◆ TASK BRIEF:
What is needed is an exact copy of the lines in the listing below, from the one with "The height and width of the screenshot is (812, 1492)." up to and including the one with "This screenshot has height=400, width=400.", with no other lines.

◆ SUPPLIED RECORDS:
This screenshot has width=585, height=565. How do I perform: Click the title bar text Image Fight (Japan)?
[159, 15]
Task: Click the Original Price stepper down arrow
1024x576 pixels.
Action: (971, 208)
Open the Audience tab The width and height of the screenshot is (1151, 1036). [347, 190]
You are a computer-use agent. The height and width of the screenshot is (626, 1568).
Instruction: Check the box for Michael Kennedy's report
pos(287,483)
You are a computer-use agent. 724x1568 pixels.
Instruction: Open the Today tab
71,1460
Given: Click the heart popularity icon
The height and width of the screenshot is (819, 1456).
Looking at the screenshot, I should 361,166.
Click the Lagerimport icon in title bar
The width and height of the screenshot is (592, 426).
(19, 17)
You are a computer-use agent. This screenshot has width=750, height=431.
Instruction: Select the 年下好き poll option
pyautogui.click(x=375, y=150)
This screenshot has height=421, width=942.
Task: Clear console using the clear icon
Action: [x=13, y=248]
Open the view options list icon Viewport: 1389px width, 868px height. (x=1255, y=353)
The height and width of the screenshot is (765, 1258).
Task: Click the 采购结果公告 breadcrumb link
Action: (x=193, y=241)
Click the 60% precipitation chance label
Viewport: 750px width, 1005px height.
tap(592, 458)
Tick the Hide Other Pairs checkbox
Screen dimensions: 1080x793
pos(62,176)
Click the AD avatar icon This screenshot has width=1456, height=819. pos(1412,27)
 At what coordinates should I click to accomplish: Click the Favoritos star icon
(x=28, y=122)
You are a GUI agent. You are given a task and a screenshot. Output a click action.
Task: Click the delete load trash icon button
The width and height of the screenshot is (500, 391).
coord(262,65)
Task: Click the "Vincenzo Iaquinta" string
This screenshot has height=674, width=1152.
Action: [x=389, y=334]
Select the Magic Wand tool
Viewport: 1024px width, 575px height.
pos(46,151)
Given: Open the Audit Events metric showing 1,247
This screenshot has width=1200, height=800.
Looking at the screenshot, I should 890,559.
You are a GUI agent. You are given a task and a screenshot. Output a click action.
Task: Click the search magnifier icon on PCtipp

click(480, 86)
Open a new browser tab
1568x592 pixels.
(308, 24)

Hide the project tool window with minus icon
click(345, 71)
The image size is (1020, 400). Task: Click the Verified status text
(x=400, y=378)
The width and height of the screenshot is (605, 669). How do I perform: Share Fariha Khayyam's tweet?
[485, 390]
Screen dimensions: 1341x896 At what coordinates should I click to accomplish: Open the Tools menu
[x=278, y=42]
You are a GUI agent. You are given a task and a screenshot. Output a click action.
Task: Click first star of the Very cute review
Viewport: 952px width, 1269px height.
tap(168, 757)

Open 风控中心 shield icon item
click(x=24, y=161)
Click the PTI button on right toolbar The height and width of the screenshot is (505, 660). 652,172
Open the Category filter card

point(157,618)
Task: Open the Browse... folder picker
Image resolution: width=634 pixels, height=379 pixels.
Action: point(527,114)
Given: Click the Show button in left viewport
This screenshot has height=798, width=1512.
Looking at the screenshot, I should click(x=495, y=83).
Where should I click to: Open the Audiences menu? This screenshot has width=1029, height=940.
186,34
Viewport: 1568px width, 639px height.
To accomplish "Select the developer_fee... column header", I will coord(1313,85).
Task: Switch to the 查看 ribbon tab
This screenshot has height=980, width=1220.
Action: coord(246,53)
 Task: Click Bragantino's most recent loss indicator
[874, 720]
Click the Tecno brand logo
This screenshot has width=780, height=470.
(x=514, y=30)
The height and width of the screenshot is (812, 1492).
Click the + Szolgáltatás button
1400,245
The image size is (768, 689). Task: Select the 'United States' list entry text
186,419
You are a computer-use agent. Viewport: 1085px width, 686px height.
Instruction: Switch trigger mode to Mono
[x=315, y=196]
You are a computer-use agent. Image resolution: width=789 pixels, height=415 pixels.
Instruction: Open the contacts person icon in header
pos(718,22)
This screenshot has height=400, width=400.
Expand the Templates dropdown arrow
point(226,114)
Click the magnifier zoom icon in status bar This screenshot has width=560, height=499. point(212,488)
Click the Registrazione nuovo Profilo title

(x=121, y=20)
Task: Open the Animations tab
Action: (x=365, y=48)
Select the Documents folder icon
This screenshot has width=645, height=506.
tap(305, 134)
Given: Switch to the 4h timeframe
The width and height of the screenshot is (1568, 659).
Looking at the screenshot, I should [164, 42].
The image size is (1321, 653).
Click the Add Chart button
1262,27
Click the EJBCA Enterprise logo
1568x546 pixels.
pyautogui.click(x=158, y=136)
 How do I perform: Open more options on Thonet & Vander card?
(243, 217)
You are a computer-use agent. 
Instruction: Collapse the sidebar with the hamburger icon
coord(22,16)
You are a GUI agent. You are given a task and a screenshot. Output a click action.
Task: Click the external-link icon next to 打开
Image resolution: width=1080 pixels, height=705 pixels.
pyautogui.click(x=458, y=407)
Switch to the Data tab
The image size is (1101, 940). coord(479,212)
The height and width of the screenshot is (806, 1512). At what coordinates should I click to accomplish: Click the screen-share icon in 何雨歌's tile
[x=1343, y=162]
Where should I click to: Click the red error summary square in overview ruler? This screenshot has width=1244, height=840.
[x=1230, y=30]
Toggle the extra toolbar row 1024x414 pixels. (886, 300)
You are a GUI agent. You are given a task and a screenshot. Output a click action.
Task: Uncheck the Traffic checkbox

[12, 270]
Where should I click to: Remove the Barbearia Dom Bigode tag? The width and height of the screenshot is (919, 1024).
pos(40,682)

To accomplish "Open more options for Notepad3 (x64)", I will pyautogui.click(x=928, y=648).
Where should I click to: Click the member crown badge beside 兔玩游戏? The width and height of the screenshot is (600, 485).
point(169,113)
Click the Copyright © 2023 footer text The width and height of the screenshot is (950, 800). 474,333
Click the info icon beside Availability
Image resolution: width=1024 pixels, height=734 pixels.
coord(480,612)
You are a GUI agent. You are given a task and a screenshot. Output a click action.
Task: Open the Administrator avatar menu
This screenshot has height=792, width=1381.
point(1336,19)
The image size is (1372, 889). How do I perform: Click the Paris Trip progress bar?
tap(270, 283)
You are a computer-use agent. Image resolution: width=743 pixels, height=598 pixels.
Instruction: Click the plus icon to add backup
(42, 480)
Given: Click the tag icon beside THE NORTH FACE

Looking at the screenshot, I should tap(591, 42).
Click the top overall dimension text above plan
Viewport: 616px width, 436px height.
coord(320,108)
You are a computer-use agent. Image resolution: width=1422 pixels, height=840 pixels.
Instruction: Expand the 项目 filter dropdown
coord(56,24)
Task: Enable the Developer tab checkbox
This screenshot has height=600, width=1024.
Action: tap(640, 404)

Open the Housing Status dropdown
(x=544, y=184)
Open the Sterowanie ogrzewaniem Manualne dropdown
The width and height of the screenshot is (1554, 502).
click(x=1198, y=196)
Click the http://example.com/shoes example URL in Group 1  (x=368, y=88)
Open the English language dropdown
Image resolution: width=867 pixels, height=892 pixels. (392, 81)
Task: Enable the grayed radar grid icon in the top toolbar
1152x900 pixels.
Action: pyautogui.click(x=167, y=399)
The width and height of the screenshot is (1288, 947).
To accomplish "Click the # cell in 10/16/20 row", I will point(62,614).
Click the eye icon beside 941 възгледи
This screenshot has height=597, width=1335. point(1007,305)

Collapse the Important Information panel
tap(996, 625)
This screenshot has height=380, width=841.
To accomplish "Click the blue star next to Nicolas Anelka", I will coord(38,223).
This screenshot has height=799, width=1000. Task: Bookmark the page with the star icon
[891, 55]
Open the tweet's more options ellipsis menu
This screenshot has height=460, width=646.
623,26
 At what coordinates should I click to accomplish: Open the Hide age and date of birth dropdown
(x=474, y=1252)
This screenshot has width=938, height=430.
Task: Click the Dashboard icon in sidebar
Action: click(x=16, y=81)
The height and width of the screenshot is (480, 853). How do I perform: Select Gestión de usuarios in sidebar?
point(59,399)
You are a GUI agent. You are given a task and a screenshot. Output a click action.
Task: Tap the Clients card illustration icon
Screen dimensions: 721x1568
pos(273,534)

◆ SOLUTION FOR THIS EXERCISE:
The height and width of the screenshot is (812, 1492).
Click the + Szolgáltatás button
1400,245
The image size is (768, 689). Task: Select the 'United States' list entry text
186,419
You are a computer-use agent. Viewport: 1085px width, 686px height.
Instruction: Switch trigger mode to Mono
[x=315, y=196]
You are a computer-use agent. Image resolution: width=789 pixels, height=415 pixels.
Instruction: Open the contacts person icon in header
pos(718,22)
This screenshot has height=400, width=400.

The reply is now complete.